One of them suggested to install home-brew. i figured, why not, i don't really understand this stuff anyway so what do i have to lose. I installed home-brew and then proceeded to mega download a lot of module packages from a website i cannot currently find on one of the 57 tabs i have open.
i ran so many codes after the last few days of trying everything and anything to get it figured out but for the sake of conductivity i shan't post them all; instead i'll tell you what i did in the last few minutes that got it working.
i ran the following protocols in this sequence:
pip uninstall numpy #
pip uninstall scikit-learn #
brew uninstall numpy
brew uninstall scikit-learn
then, i went into my folders and manually deleted every instance of scikit-learn dirt and sklearn i could find. then i ran
brew install numpy
brew install scikit-learn
and low and behold, my code ran with the following inputs/outputs:
import nltk
import random
from nltk.corpus import movie_reviews
from nltk.classify.scikitlearn import SklearnClassifier
import pickle
from sklearn.naive_bayes import MultinomialNB, GaussianNB, BernoulliNB
documents = [(list(movie_reviews.words(fileid)), category)
for category in movie_reviews.categories()
for fileid in movie_reviews.fileids(category)]
random.shuffle(documents)
all_words = []
for w in movie_reviews.words():
all_words.append(w.lower())
all_words = nltk.FreqDist(all_words)
word_features = list(all_words.keys())[:3000]
def find_features(document):
words = set(document)
features = {}
for w in word_features:
features[w] = (w in words)
return features
# print((find_features(movie_reviews.words('neg/cv000_29416.txt'))))
featuresets = [(find_features(rev), category) for (rev, category) in documents]
training_set = featuresets[:1900]
testing_set = featuresets[:1900:]
# classifier = nltk.NaiveBayesClassifier.train(training_set)
classifier_f = open("naivebayes.pickle", "rb")
classifier = pickle.load(classifier_f)
classifier_f.close()
print("Original Naive Bayes Algo accuracy percent:", (nltk.classify.accuracy(classifier, testing_set))*100)
classifier.show_most_informative_features(15)

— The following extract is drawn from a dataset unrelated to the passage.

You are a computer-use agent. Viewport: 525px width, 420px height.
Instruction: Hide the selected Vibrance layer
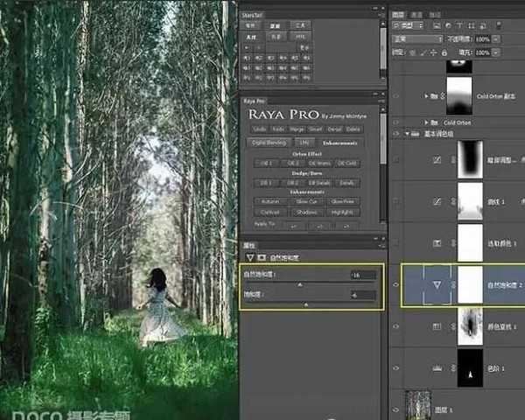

# save_classifier = open("naivebayes.pickle", "wb")
# pickle.dump(classifier, save_classifier)
# save_classifier.close()
MNB_classifier = SklearnClassifier(MultinomialNB())
MNB_classifier.train(training_set)
print("MNB_classifier accuracy percent:", (nltk.classify.accuracy(MNB_classifier, testing_set))*100)
GaussianNB_classifier = SklearnClassifier(GaussianNB())
GaussianNB_classifier.train(training_set)
print("GaussianNB_classifier:", (nltk.classify.accuracy(GaussianNB_classifier, testing_set))*100)
BernoulliNB_classifier = SklearnClassifier(BernoulliNB())
BernoulliNB_classifier.train(training_set)
print("BernoulliNB_classifier:", (nltk.classify.accuracy(BernoulliNB_classifier, testing_set))*100)
Output:
('Original Naive Bayes Algo accuracy percent:', 87.36842105263159)
Most Informative Features
insulting = True neg : pos = 11.0 : 1.0
sans = True neg : pos = 9.0 : 1.0
refreshingly = True pos : neg = 8.4 : 1.0
wasting = True neg : pos = 8.3 : 1.0
mediocrity = True neg : pos = 7.7 : 1.0
dismissed = True pos : neg = 7.0 : 1.0
customs = True pos : neg = 6.3 : 1.0
fabric = True pos : neg = 6.3 : 1.0
overwhelmed = True pos : neg = 6.3 : 1.0
bruckheimer = True neg : pos = 6.3 : 1.0
wires = True neg : pos = 6.3 : 1.0
uplifting = True pos : neg = 6.2 : 1.0
ugh = True neg : pos = 5.8 : 1.0
stinks = True neg : pos = 5.8 : 1.0
lang = True pos : neg = 5.7 : 1.0
('MNB_classifier accuracy percent:', 89.6842105263158)
Error:
Traceback (most recent call last):
File "/Users/jordanXXX/Documents/NLP/scikitlearn", line 56, in <module>
GaussianNB_classifier.train(training_set)
File "/Library/Python/2.7/site-packages/nltk/classify/scikitlearn.py", line 117, in train
self._clf.fit(X, y)
File "/usr/local/lib/python2.7/site-packages/sklearn/naive_bayes.py", line 182, in fit
X, y = check_X_y(X, y)
File "/usr/local/lib/python2.7/site-packages/sklearn/utils/validation.py", line 521, in check_X_y
ensure_min_features, warn_on_dtype, estimator)
File "/usr/local/lib/python2.7/site-packages/sklearn/utils/validation.py", line 380, in check_array
force_all_finite)
File "/usr/local/lib/python2.7/site-packages/sklearn/utils/validation.py", line 243, in _ensure_sparse_format
raise TypeError('A sparse matrix was passed, but dense '
TypeError: A sparse matrix was passed, but dense data is required. Use X.toarray() to convert to a dense numpy array.